Le Dr Fauci est réputé pour ses travaux sur la crise du VIH/sida dans les années 1990. Né à Brooklyn, il a été diplômé premier de sa promotion au Cornell University Medical College en 1966. Il y a dix ans, lors d’une controverse sur la recherche de gain de fonction sur les virus de la grippe aviaire, le Dr Fauci a joué un rôle important dans la promotion des travaux. Il a fait valoir que la recherche valait le risque qu’elle comportait car elle permettait aux scientifiques de faire des préparatifs, tels que l’étude d’éventuels médicaments antiviraux, qui pourraient être utiles en cas de pandémie. Ce travail comportait des risques qui inquiétaient même les chercheurs les plus chevronnés. Plus de 200 scientifiques ont demandé l’arrêt des travaux. Le problème, disaient-ils, est que cela augmentait la probabilité qu’une pandémie se produise à cause d’un accident de laboratoire.

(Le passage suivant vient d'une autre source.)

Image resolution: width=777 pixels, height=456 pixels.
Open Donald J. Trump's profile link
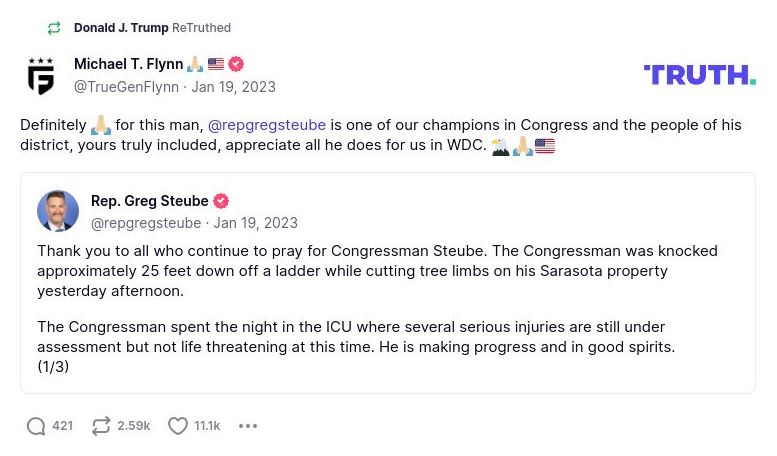click(x=121, y=28)
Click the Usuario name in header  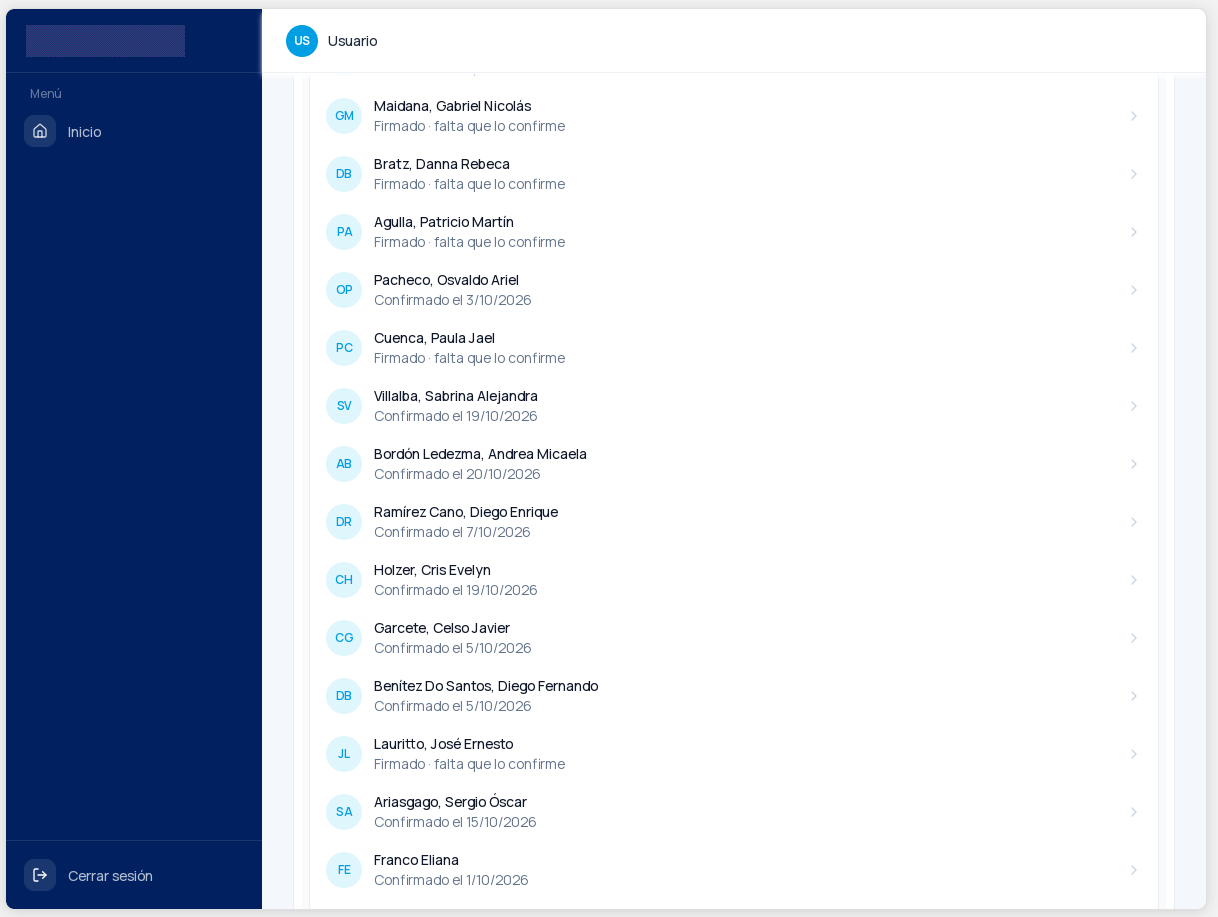pyautogui.click(x=353, y=41)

Le Dr Fauci a défendu les travaux. « Déterminer le talon d’Achille moléculaire de ces virus peut permettre aux scientifiques d’identifier de nouvelles cibles de médicaments antiviraux qui pourraient être utilisés pour prévenir l’infection chez les personnes à risque ou pour mieux traiter celles qui sont infectées », ont écrit M. Fauci et deux co-auteurs dans le Washington Post le 30 décembre 2011. « Des décennies d’expérience nous montrent que la diffusion des informations obtenues par la recherche biomédicale aux scientifiques et aux responsables de la santé légitimes constitue une base essentielle pour générer des contre-mesures appropriées et, en fin de compte, protéger la santé publique ».

 

◆ Suspension des travaux sur le gain de fonction en 2014, puis reprise en 2017

Néanmoins, en 2014, sous la pression de l’administration Obama, le NIH a instauré un moratoire sur les travaux, suspendant 21 études. Trois ans plus tard, en décembre 2017, le NIH a mis fin au moratoire et la deuxième phase du projet NIAID, qui comprenait la recherche sur les gains de fonctionnalité, a débuté. Le NIH a établi un cadre pour déterminer comment la recherche allait se dérouler : les scientifiques doivent obtenir l’approbation d’un groupe d’experts, qui décidera si les risques sont justifiés.

 

◆ Les critiques des scientifiques sur ces recherches

Les examens ont effectivement été effectués – mais en secret, ce qui a valu au NIH des critiques. Début 2019, après qu’un journaliste du magazine Science a découvert que le NIH avait approuvé deux projets de recherche sur la grippe utilisant des méthodes de gain de fonction, les scientifiques qui s’opposent à ce genre de recherche ont étrillé le NIH dans un éditorial du Washington Post.

« Nous avons de sérieux doutes quant à l’opportunité de mener ces expériences », ont écrit Tom Inglesby de l’université Johns Hopkins et Marc Lipsitch de Harvard. « Avec des délibérations tenues à huis clos, aucun d’entre nous n’aura l’occasion de comprendre comment le gouvernement est arrivé à ces décisions ou de juger de la rigueur et de l’intégrité de ce processus ».